Great horned owl in the sycamore tree in the back yard this morning. Air is finally crisp and cool.
Sunrise in Forest Park, Saturday.
Finally a walk at the arboretum this morning. Haven’t come to this site much lately- life just gets busy and frankly there’s not a lot I want to remember from this awful political era. We went to see a comedian last night, Dylan Moran, and even he seemed constrained by the political climate and divisions in these our United States- he is from Ireland. So. A walk in the woods was a welcome diversion this morning. The sun and the dew, and lots of spiders and webs. Critters have eaten all the paw-paw fruits. Persimmons haven’t ripened yet. The crickets are in the doorway when I come home in the evening, waiting to come inside for winter. I like their sound in the morning. And we have heard 2 pairs of owls in the neighborhood, in courtship mode, duetting.

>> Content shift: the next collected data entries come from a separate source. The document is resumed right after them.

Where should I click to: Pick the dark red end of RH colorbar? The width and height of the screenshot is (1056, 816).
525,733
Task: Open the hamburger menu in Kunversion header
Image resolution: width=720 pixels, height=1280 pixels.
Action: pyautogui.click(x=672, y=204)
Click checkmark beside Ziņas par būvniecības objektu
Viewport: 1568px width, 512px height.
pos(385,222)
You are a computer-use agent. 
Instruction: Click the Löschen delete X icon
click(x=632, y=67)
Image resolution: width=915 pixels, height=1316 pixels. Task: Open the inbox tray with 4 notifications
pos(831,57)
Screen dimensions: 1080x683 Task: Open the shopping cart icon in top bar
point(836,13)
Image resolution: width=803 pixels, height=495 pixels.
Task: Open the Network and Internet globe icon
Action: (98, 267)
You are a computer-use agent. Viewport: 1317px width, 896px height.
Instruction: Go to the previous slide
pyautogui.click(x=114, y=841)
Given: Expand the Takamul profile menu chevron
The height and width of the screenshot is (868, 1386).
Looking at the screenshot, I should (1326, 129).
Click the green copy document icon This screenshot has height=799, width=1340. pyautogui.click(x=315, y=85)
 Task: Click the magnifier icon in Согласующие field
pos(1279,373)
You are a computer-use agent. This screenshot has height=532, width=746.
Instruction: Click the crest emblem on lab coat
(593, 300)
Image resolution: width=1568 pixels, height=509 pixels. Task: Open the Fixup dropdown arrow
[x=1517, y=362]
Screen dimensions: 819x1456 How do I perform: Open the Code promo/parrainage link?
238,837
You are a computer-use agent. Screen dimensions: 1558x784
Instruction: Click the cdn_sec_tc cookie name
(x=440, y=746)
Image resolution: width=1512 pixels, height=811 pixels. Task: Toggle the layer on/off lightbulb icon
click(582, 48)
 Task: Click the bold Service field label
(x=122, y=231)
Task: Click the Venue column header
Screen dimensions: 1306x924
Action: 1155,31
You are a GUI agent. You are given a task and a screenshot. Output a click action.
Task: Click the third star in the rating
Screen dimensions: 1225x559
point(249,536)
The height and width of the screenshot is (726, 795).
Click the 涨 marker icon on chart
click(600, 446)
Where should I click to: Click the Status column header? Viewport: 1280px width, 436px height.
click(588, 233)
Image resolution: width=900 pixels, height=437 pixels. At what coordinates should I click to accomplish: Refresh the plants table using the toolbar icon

In June I went to Denver for a conference, then to Boulder to visit my Aunt Pris and cousins Dan and Liz. We went on several good hikes- such beautiful country. Also had a nice visit and dinner with a good friend whom I seldom see, now a professor at U C Denver.
Sunday, July 16th, a walk at the arboretum with Dennis to see what was going on in the prairie, which was burned to the ground in March. You’d never guess it now.
Green Dragon fruit
Rattlesnake master is profuse again this year
Paw Paw fruits. No doubt the critters already have their eyes on these, waiting for them to ripen.
And last Tuesday, a hot bicycle ride to work. The rest of the week we have had temps above 100. I decided not to go on a 35-mile training ride this morning- probably would’ve been fine but I’d rather take my first longish ride of the season on a more pleasant day. Tomorrow, perhaps, with a friend.
And today, Saturday, July 22. I have been hearing a young Coopers hawk crying all week long and worried that he or she had been abandoned to figure out how to survibe on her own. But this morning as I was watering the herbs I looked up and saw mom Coopers hawk on the neighbors roof, calling to the youngster, who joined her. No doubt she wants to be fed. It’s a steep learning curve, I imagine, learning how to feed oneself as a youngster. Here, mom hawk is on the right, youngster on the left.